Children vulnerable to chemicals

Dee Copland
Dee Copland
I had the pleasure of hearing Australian professor Peter Sly speak about children's health and the environment recently, and he shared some eye-opening research, Dee Copland writes.

For instance, did you know that it's not just humans that are getting bigger? It's pets, lab animals and urban rats also, as they too are exposed to chemicals in the food and environment.

We are most vulnerable to toxic insults during critical growth periods - in utero during pregnancy, during infancy, childhood and puberty.

Weeks 3-12 of conception are particularly critical periods in human development, but right throughout pregnancy is a highly sensitive period.
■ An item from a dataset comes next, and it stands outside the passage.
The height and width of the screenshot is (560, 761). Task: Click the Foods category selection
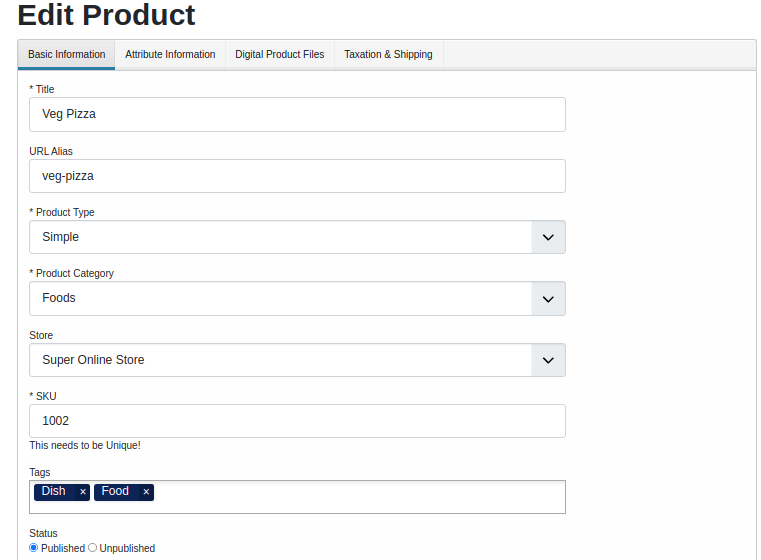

Unfortunately, children are particularly vulnerable to endocrine-disrupting chemicals (EDCs), due to their increased capacity to absorb toxins, their immature detoxification systems, and a tendency to want to put everything in their mouths.
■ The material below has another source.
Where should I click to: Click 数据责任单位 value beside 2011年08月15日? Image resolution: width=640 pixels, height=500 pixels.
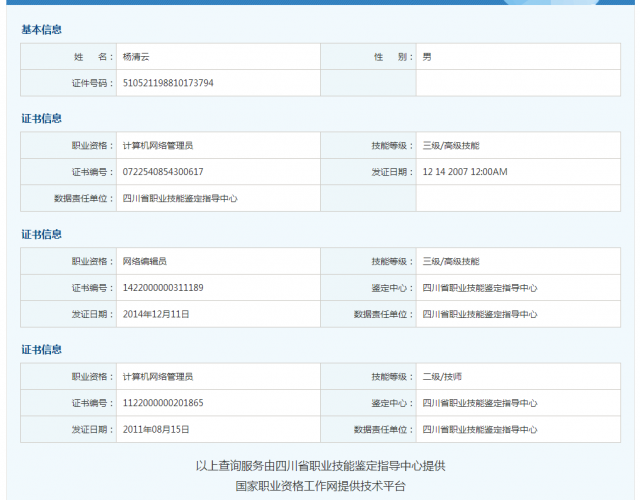pyautogui.click(x=479, y=429)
Children consume more calories and water than adults relative to their body size. If you don't believe me, just watch what my toddler can eat in a day. 

They also breathe three times the amount of air that an adult would, meaning household air fresheners, mould spores, perfumes, gardening sprays, etc. will affect their developing lungs and little bodies more so than that of an adult.

Photo: Getty Images
Photo: Getty Images

Easy banana muffins

This is a delicious lunch box addition or after-school snack for all ages.

Makes 12 small muffins

Ingredients
5 free-range eggs
3 ripe bananas
½ cup coconut flour
½ tsp baking soda
¾ tsp cinnamon
⅓ cup coconut oil, melted
pinch of salt

Optional
2 Tbsp dark chocolate chunks

Method
Heat the oven to 180degC.

Line a muffin tin with paper muffin cases.

Place all ingredients in a blender and mix until just combined.

Pour into the tins and bake for about 25 minutes or until a knife inserted into the centre comes out clean.

Leave to cool in the tin, covered with a clean tea towel.

Top tips

  • Avoid plastics — takeaway containers, water bottles etc., as the bisphenol in the plastic is transferred into the food and liquid through heat and also UV exposure, mimicking female hormones in the body.
  • Avoid microwave popcorn packets, as they have EDCs in the packaging which are heated and leach into the food.  Making it at home with butter and plain popping corn is just as easy
  • Rinse fruits and vegetables in fresh water with a splash of white vinegar to break down any sprays used.  Better still, opt for organic where possible, especially if you eat the skin.
  • Use glass bottles if bottle feeding infants.
  • Use stainless steel straws for smoothies.
  • Use stainless steel or glass water bottles instead of plastic.
  • Avoid air fresheners in the home — opt for an essential oil vaporiser instead.
  • Use essential oils like lavender/ tea tree/ orange and lemon mixed with white vinegar in spray bottles for bench and highchair sprays.
  • Check regularly for mould - dry off excess moisture and try to open windows daily for ventilation.
  • Have a ‘‘leave your shoes and your worries at the door’’ policy to avoid unnecessary toxins being trampled into the carpets where children play.
  • Clean toys in hot, soapy water and allow to dry in the sun regularly.
  • Limit use of or ideally avoid insecticides and fungicides outside the home.
  • Recirculate the air in the car instead of breathing in other car’s emissions.

- Dee Copland is a Dunedin naturopath and nutritionist. The advice contained in this column is not intended to be a substitute for direct, personalised advice from a health professional.